● **To do**: Give every entry again precisely as it appears.

● **Entries provided**:
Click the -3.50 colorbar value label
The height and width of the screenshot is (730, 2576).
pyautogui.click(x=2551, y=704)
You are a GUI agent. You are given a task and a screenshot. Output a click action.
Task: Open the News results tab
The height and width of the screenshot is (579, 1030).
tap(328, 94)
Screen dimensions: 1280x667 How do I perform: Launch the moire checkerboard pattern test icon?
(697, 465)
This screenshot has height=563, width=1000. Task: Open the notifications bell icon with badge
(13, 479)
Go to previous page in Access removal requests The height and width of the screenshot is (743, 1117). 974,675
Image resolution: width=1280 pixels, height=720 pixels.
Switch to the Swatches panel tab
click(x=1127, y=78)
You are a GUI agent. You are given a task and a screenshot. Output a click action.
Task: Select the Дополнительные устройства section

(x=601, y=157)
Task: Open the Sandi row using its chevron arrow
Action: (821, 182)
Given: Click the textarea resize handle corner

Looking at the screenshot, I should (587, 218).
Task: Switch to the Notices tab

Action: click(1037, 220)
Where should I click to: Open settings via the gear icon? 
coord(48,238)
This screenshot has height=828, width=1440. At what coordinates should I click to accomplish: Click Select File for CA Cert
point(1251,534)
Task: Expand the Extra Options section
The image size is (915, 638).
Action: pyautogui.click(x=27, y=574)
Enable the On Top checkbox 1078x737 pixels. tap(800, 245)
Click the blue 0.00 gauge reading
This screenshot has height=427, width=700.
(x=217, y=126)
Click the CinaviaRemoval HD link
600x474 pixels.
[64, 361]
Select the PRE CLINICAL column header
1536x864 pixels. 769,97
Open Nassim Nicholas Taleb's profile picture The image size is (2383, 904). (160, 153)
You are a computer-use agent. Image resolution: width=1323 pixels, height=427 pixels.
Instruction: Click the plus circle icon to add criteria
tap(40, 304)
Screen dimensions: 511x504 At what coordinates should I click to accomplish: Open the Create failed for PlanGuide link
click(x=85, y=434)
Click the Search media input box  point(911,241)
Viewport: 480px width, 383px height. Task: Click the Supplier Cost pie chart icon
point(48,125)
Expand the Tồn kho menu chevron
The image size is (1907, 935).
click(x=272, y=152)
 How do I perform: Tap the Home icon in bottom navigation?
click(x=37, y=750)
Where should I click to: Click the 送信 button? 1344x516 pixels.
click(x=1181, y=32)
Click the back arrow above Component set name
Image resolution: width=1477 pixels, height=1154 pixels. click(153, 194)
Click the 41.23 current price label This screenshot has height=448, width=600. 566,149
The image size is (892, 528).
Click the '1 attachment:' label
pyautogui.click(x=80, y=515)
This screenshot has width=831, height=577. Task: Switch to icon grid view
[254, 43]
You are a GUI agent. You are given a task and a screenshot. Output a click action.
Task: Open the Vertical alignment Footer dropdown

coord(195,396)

● **Result**:
Click the -3.50 colorbar value label
The height and width of the screenshot is (730, 2576).
pyautogui.click(x=2551, y=704)
You are a GUI agent. You are given a task and a screenshot. Output a click action.
Task: Open the News results tab
The height and width of the screenshot is (579, 1030).
tap(328, 94)
Screen dimensions: 1280x667 How do I perform: Launch the moire checkerboard pattern test icon?
(697, 465)
This screenshot has height=563, width=1000. Task: Open the notifications bell icon with badge
(13, 479)
Go to previous page in Access removal requests The height and width of the screenshot is (743, 1117). 974,675
Image resolution: width=1280 pixels, height=720 pixels.
Switch to the Swatches panel tab
click(x=1127, y=78)
You are a GUI agent. You are given a task and a screenshot. Output a click action.
Task: Select the Дополнительные устройства section

(x=601, y=157)
Task: Open the Sandi row using its chevron arrow
Action: (821, 182)
Given: Click the textarea resize handle corner

Looking at the screenshot, I should (587, 218).
Task: Switch to the Notices tab

Action: click(1037, 220)
Where should I click to: Open settings via the gear icon? 
coord(48,238)
This screenshot has height=828, width=1440. At what coordinates should I click to accomplish: Click Select File for CA Cert
point(1251,534)
Task: Expand the Extra Options section
The image size is (915, 638).
Action: pyautogui.click(x=27, y=574)
Enable the On Top checkbox 1078x737 pixels. tap(800, 245)
Click the blue 0.00 gauge reading
This screenshot has height=427, width=700.
(x=217, y=126)
Click the CinaviaRemoval HD link
600x474 pixels.
[64, 361]
Select the PRE CLINICAL column header
1536x864 pixels. 769,97
Open Nassim Nicholas Taleb's profile picture The image size is (2383, 904). (160, 153)
You are a computer-use agent. Image resolution: width=1323 pixels, height=427 pixels.
Instruction: Click the plus circle icon to add criteria
tap(40, 304)
Screen dimensions: 511x504 At what coordinates should I click to accomplish: Open the Create failed for PlanGuide link
click(x=85, y=434)
Click the Search media input box  point(911,241)
Viewport: 480px width, 383px height. Task: Click the Supplier Cost pie chart icon
point(48,125)
Expand the Tồn kho menu chevron
The image size is (1907, 935).
click(x=272, y=152)
 How do I perform: Tap the Home icon in bottom navigation?
click(x=37, y=750)
Where should I click to: Click the 送信 button? 1344x516 pixels.
click(x=1181, y=32)
Click the back arrow above Component set name
Image resolution: width=1477 pixels, height=1154 pixels. click(153, 194)
Click the 41.23 current price label This screenshot has height=448, width=600. 566,149
The image size is (892, 528).
Click the '1 attachment:' label
pyautogui.click(x=80, y=515)
This screenshot has width=831, height=577. Task: Switch to icon grid view
[254, 43]
You are a GUI agent. You are given a task and a screenshot. Output a click action.
Task: Open the Vertical alignment Footer dropdown

coord(195,396)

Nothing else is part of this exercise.